Exercise goal: From the first line to the last, transcribe the data exactly and skip the pictures.

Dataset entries
________________________

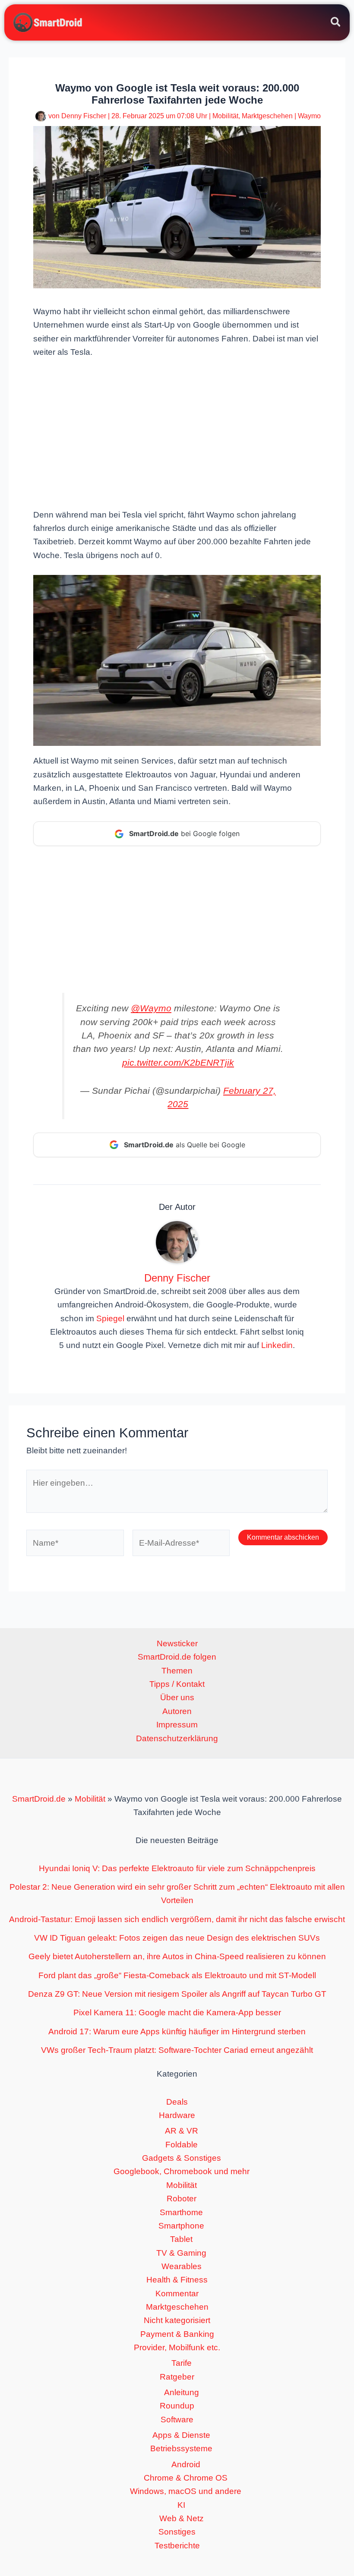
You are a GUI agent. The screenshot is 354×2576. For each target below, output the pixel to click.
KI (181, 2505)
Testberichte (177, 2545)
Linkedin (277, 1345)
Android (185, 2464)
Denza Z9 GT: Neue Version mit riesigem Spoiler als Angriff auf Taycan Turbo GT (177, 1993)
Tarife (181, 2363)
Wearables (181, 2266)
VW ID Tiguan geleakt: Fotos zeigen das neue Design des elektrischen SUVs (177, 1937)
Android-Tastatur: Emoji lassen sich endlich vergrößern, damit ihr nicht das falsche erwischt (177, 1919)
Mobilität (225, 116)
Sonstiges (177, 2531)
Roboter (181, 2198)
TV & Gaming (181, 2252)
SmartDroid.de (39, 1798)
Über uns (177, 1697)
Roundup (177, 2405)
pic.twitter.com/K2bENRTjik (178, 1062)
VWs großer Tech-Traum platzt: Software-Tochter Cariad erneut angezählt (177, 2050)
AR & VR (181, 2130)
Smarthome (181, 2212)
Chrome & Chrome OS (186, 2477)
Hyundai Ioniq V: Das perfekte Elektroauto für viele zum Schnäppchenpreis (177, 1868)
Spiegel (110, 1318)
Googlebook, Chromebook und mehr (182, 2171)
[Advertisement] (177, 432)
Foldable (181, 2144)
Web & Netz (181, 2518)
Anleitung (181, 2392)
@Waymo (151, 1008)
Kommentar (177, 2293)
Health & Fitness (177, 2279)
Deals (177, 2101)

________________________

Written reply:
You are a GUI agent. The screenshot is 354×2576. For each target below, output the pixel to click.
KI (181, 2505)
Testberichte (177, 2545)
Linkedin (277, 1345)
Android (185, 2464)
Denza Z9 GT: Neue Version mit riesigem Spoiler als Angriff auf Taycan Turbo GT (177, 1993)
Tarife (181, 2363)
Wearables (181, 2266)
VW ID Tiguan geleakt: Fotos zeigen das neue Design des elektrischen SUVs (177, 1937)
Android-Tastatur: Emoji lassen sich endlich vergrößern, damit ihr nicht das falsche erwischt (177, 1919)
Mobilität (225, 116)
Sonstiges (177, 2531)
Roboter (181, 2198)
TV & Gaming (181, 2252)
SmartDroid.de (39, 1798)
Über uns (177, 1697)
Roundup (177, 2405)
pic.twitter.com/K2bENRTjik (178, 1062)
VWs großer Tech-Traum platzt: Software-Tochter Cariad erneut angezählt (177, 2050)
AR & VR (181, 2130)
Smarthome (181, 2212)
Chrome & Chrome OS (186, 2477)
Hyundai Ioniq V: Das perfekte Elektroauto für viele zum Schnäppchenpreis (177, 1868)
Spiegel (110, 1318)
Googlebook, Chromebook und mehr (182, 2171)
[Advertisement] (177, 432)
Foldable (181, 2144)
Web & Netz (181, 2518)
Anleitung (181, 2392)
@Waymo (151, 1008)
Kommentar (177, 2293)
Health & Fitness (177, 2279)
Deals (177, 2101)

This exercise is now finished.